* **What you need to do**:
Reproduce all records word for word.

[Opening Raw data section]

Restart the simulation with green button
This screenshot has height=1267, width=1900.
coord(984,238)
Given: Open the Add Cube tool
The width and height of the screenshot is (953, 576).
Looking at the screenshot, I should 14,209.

[Closing Raw data section]

* **Result**:
Restart the simulation with green button
This screenshot has height=1267, width=1900.
coord(984,238)
Given: Open the Add Cube tool
The width and height of the screenshot is (953, 576).
Looking at the screenshot, I should 14,209.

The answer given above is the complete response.